[Saved data entries]

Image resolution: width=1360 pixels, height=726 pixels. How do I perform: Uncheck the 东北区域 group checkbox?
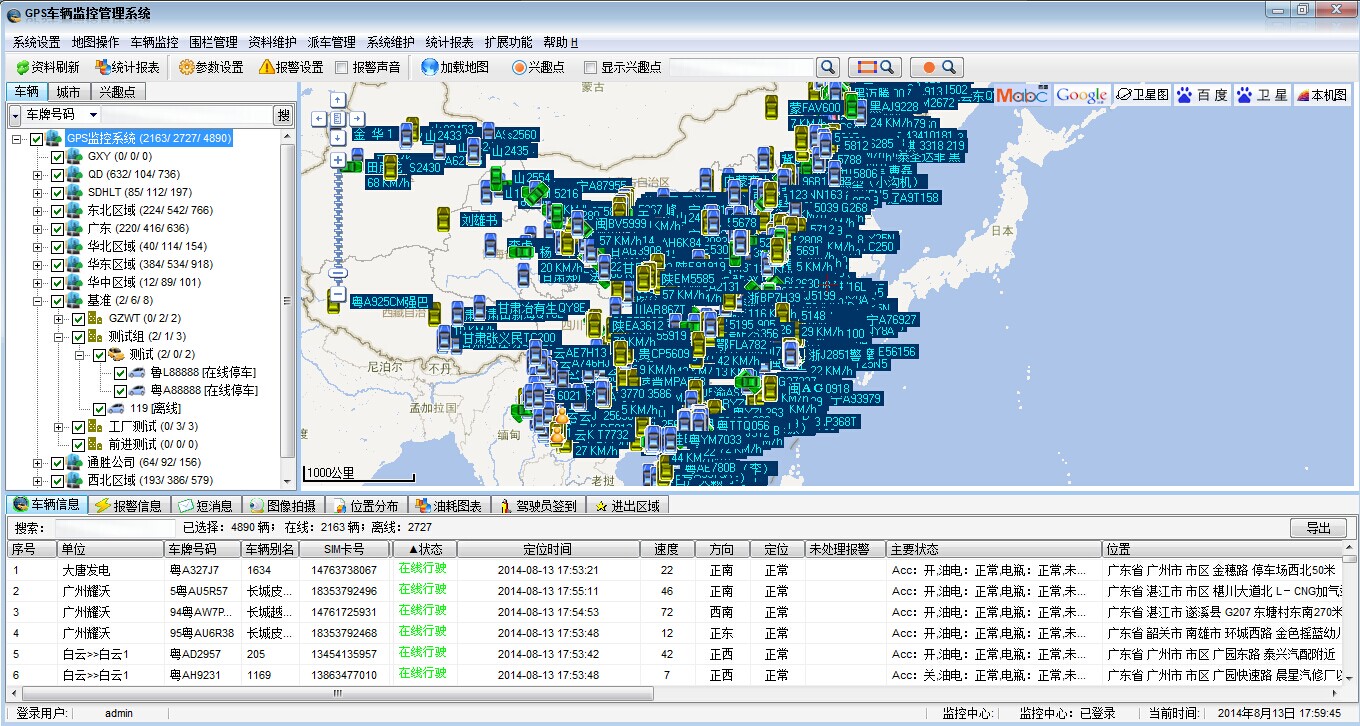click(57, 210)
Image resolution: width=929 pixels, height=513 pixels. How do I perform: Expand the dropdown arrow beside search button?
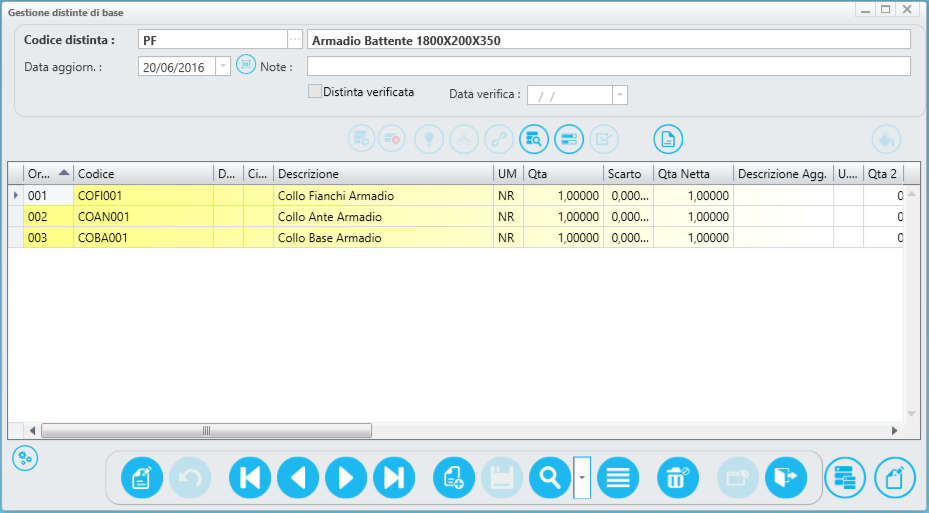pyautogui.click(x=582, y=478)
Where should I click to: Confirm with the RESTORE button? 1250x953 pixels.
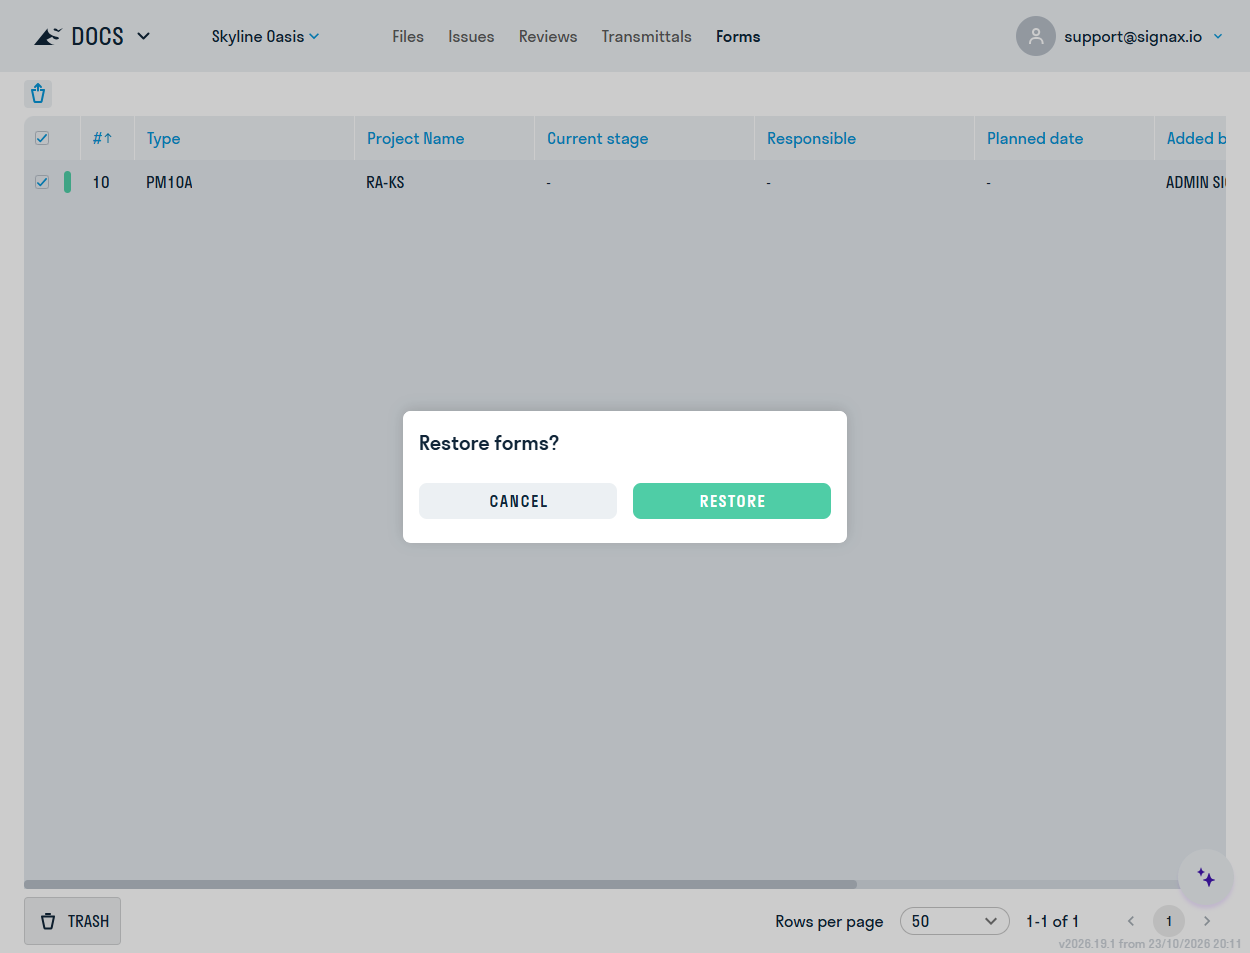click(732, 501)
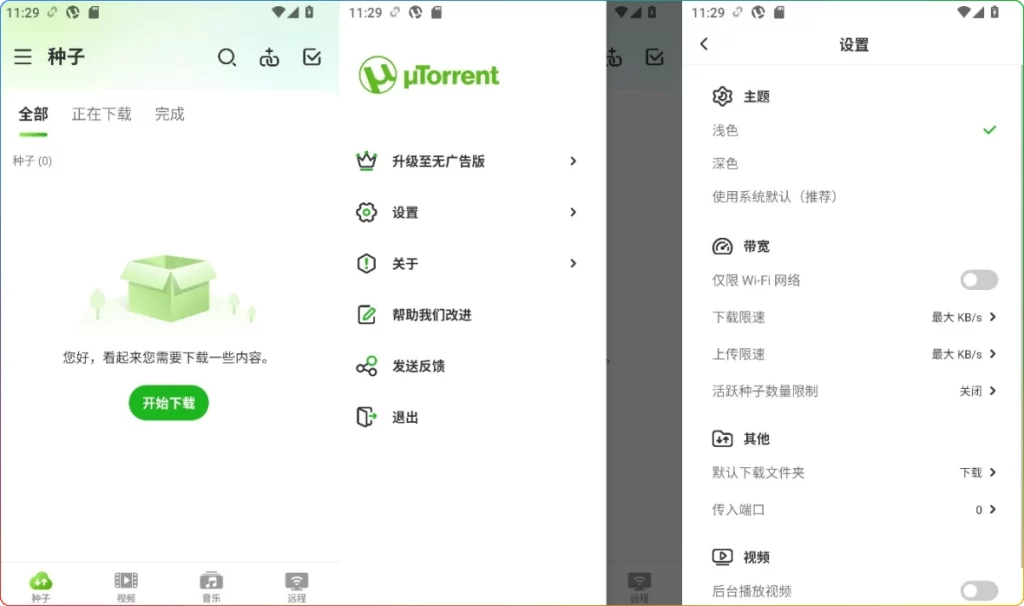Switch to the 正在下载 tab
This screenshot has width=1024, height=606.
pos(100,113)
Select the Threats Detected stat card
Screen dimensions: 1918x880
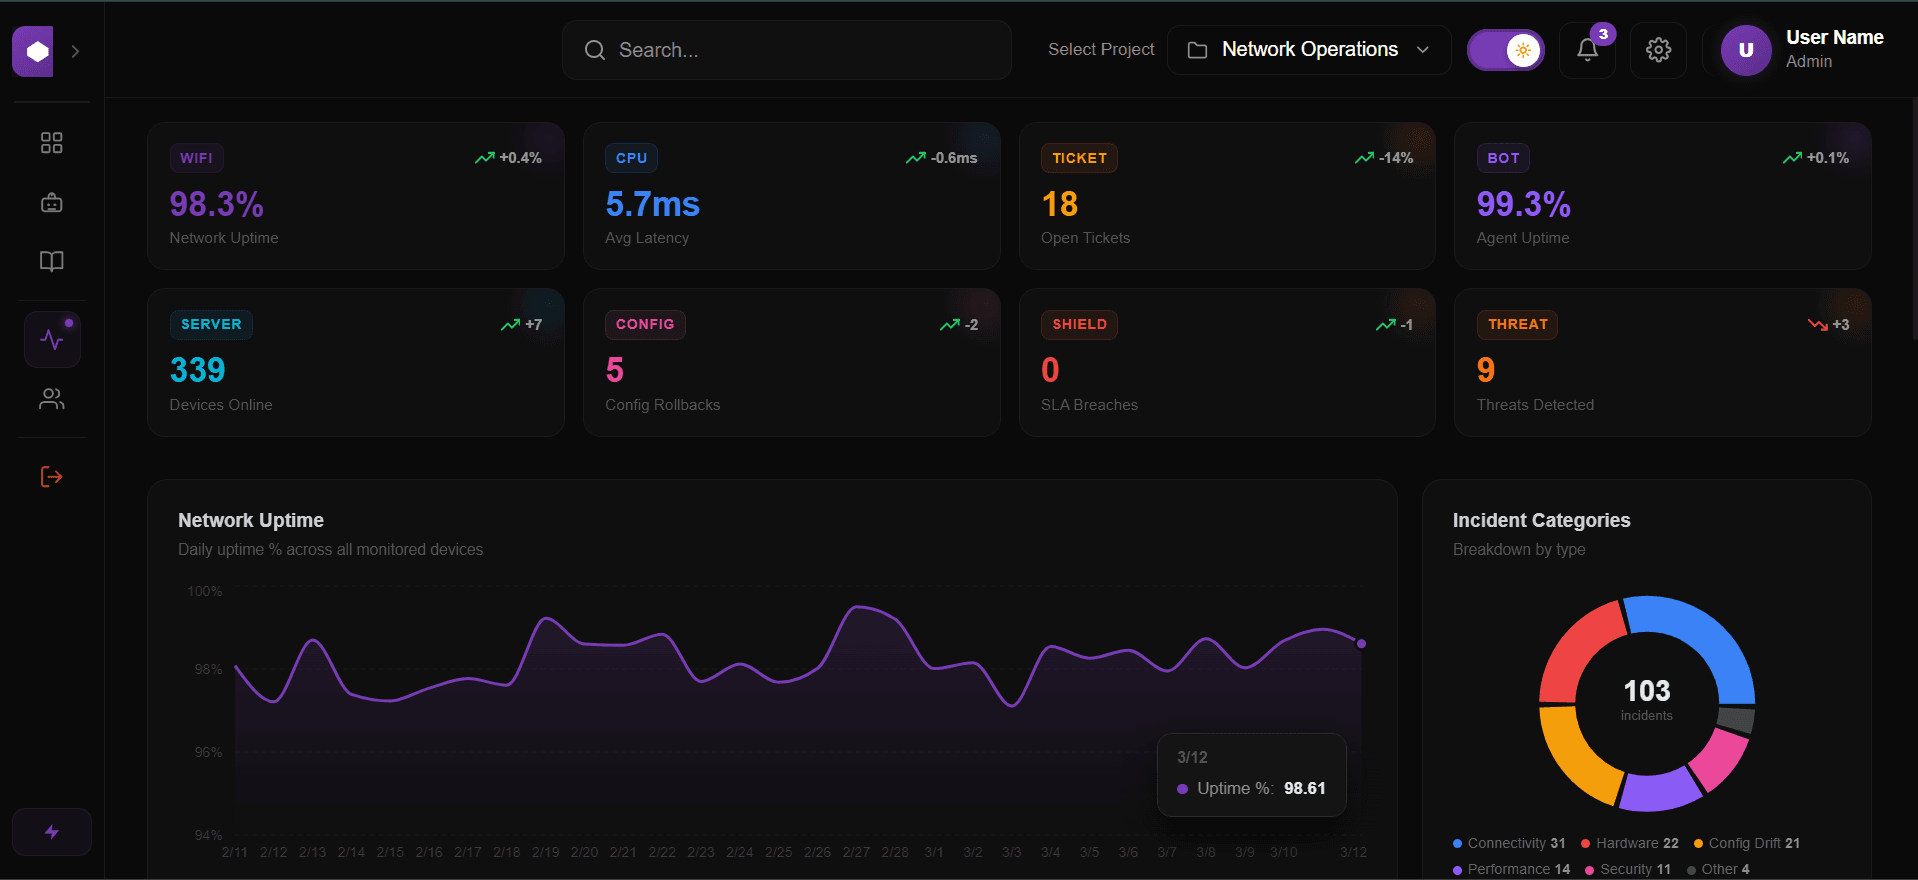point(1661,362)
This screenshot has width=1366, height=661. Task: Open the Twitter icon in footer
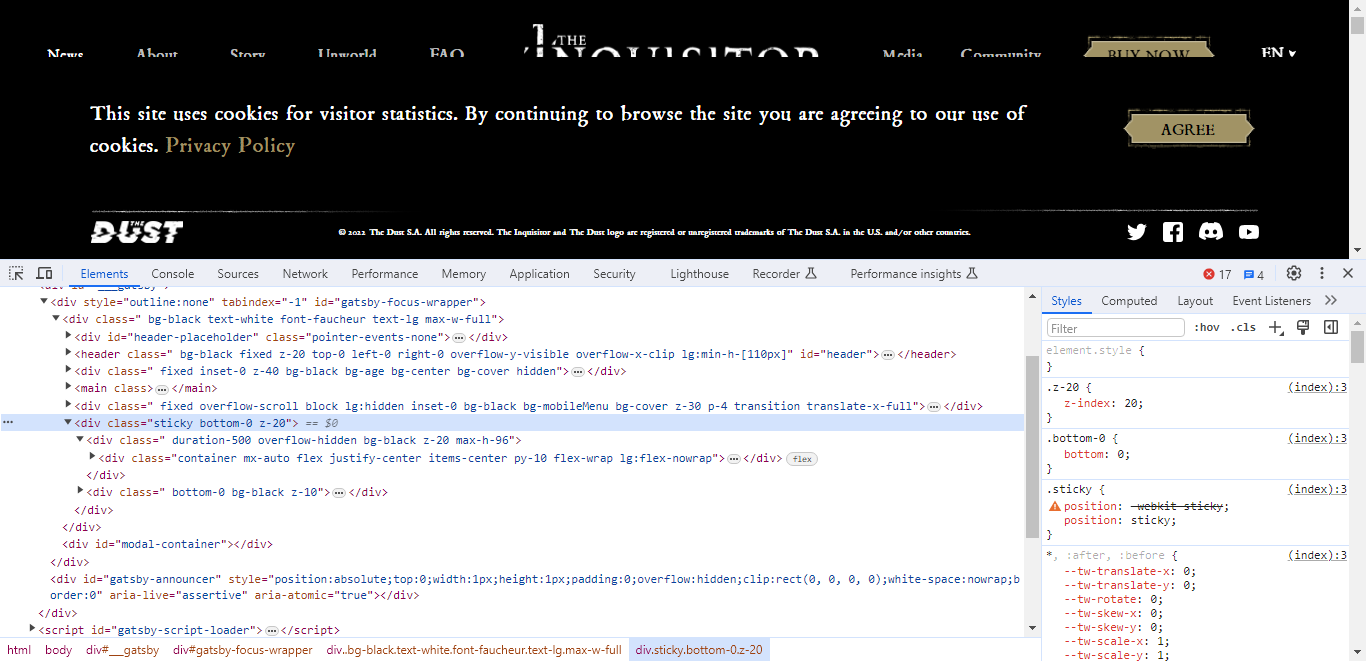click(x=1136, y=231)
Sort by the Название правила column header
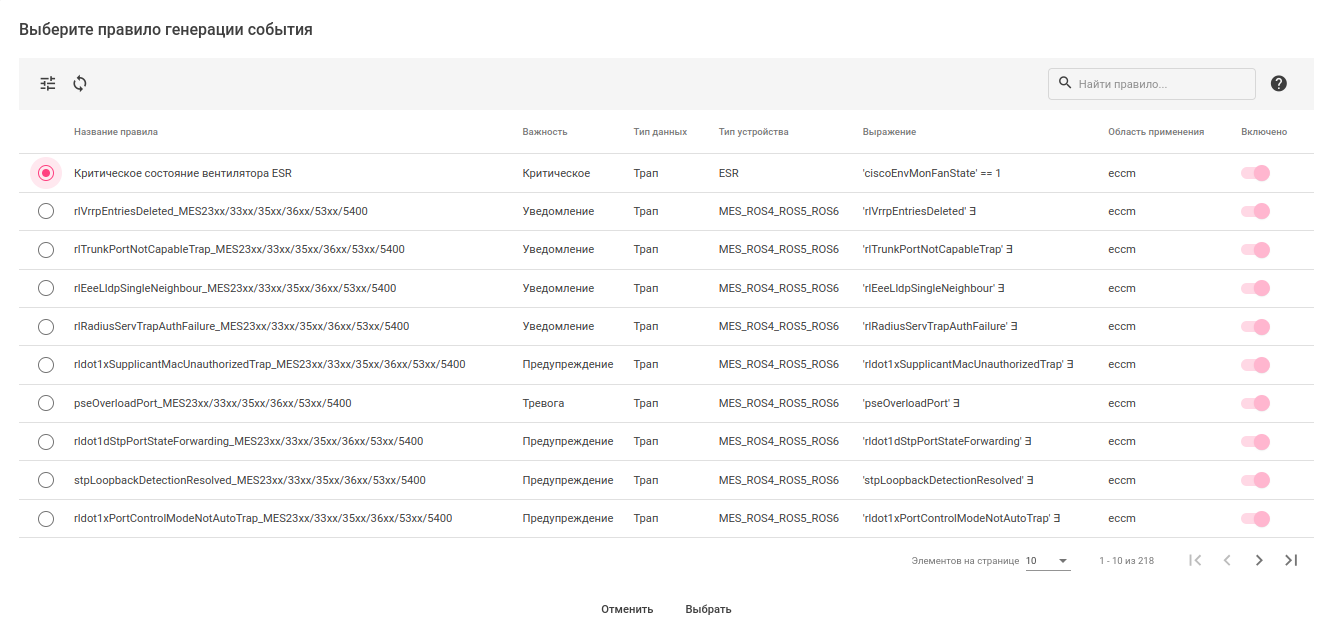The image size is (1332, 634). [x=116, y=132]
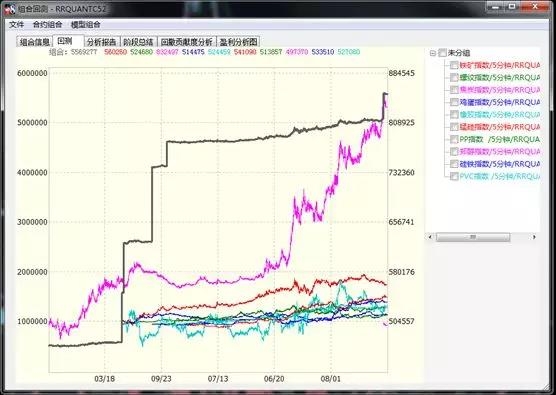Open the 回撤贡献度分析 tab

pos(187,42)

- TASK STATEMENT: When you copy the data, keep every line exact and drop the pictures.

- EXERCISE SOLUTION:
Image resolution: width=1360 pixels, height=726 pixels. How do I perform: Uncheck the 东北区域 group checkbox?
click(57, 210)
Image resolution: width=929 pixels, height=513 pixels. How do I perform: Expand the dropdown arrow beside search button?
pyautogui.click(x=582, y=478)
Where should I click to: Confirm with the RESTORE button? 1250x953 pixels.
click(732, 501)
Switch to the 正在下载 tab
This screenshot has width=1024, height=606.
pos(100,113)
Select the Threats Detected stat card
Screen dimensions: 1918x880
point(1661,362)
This screenshot has width=1366, height=661. Task: Open the Twitter icon in footer
click(x=1136, y=231)
Sort by the Название правила column header
The image size is (1332, 634). [x=116, y=132]
Open the 回撤贡献度分析 tab

pos(187,42)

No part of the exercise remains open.